PROBLEM TO SOLVE: List each line of the records that contains the string "Given", copying the whole line. Letter case must match.

Dataset entries:
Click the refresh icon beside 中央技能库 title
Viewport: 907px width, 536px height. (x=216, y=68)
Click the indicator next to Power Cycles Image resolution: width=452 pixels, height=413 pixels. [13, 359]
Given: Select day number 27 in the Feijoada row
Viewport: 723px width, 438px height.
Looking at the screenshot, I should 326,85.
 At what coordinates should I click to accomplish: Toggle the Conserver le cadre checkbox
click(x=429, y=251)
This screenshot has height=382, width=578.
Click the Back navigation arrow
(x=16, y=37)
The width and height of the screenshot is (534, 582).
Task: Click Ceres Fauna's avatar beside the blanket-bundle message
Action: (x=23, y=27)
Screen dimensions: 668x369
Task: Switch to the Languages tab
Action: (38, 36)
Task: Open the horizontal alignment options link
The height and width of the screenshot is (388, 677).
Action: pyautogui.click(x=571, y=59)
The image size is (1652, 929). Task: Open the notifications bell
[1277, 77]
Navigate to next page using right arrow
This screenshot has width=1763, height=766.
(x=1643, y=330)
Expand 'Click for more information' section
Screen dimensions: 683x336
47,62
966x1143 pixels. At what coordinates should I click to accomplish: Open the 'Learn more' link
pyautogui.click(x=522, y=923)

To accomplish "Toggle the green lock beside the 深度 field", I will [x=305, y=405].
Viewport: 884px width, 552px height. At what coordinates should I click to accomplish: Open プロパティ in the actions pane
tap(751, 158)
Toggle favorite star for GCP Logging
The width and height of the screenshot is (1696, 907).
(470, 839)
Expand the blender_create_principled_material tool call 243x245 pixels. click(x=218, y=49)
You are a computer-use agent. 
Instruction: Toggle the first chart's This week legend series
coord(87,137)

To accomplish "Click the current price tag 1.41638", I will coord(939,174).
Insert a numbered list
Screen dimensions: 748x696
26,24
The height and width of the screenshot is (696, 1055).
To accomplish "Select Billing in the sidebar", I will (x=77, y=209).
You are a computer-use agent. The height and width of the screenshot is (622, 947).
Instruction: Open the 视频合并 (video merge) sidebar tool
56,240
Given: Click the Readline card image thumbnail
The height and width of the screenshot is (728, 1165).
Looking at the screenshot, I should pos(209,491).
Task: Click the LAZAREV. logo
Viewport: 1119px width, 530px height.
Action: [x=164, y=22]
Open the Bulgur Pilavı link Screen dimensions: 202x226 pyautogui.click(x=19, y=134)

SOLUTION TO THE PROBLEM:
Given: Select day number 27 in the Feijoada row
Given: Click the Readline card image thumbnail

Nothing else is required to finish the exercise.